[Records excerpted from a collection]
Start of Block
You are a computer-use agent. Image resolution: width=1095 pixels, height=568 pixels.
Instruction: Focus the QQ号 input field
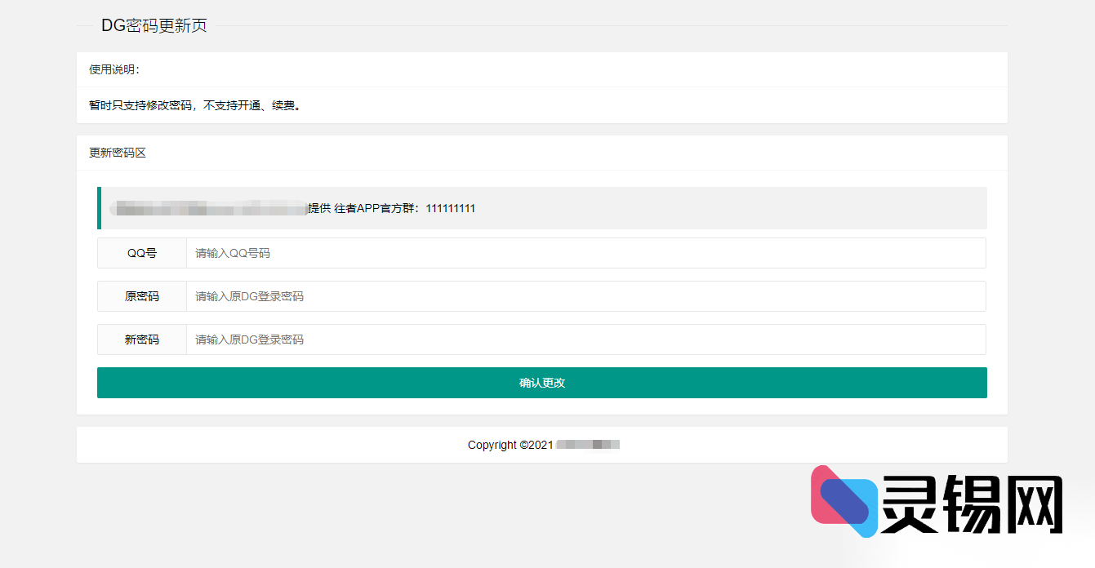tap(585, 253)
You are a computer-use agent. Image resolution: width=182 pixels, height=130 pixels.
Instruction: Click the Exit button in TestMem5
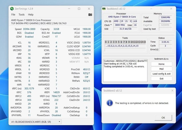[x=161, y=79]
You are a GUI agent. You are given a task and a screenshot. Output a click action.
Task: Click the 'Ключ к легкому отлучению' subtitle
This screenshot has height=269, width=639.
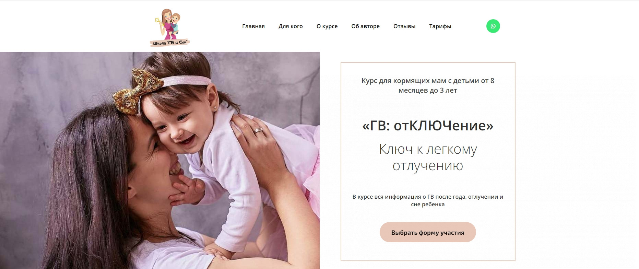(x=428, y=157)
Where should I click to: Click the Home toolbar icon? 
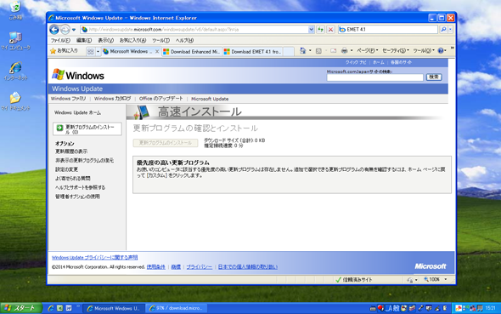(302, 51)
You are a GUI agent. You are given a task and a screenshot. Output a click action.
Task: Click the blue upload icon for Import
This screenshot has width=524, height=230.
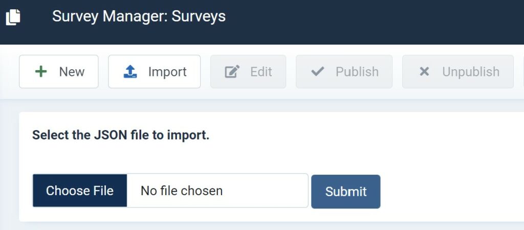tap(130, 72)
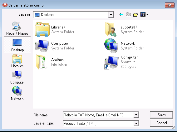Click inside the File name text field

(98, 115)
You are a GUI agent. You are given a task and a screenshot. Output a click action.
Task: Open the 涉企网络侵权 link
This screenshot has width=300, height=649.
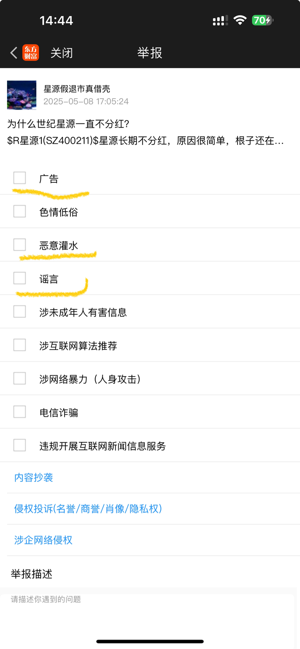pos(43,540)
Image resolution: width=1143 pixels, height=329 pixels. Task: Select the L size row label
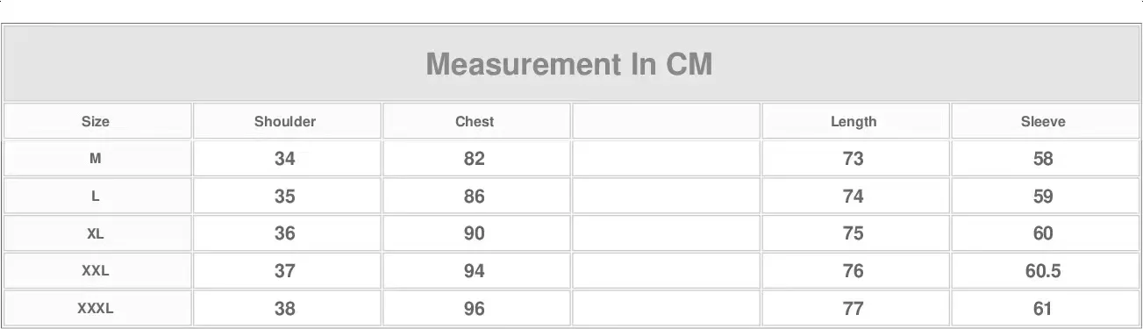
End of Block
*DESCRIPTION OF THE TASK*. The required output is an exact copy of the lines from the one with "Task: Open the 涉企网络侵权 link" through the final line of the data above, with pictures removed.

*ANSWER TO THIS PROBLEM*.
Task: Open the 涉企网络侵权 link
This screenshot has width=300, height=649.
pos(43,540)
Image resolution: width=1143 pixels, height=329 pixels. Task: Select the L size row label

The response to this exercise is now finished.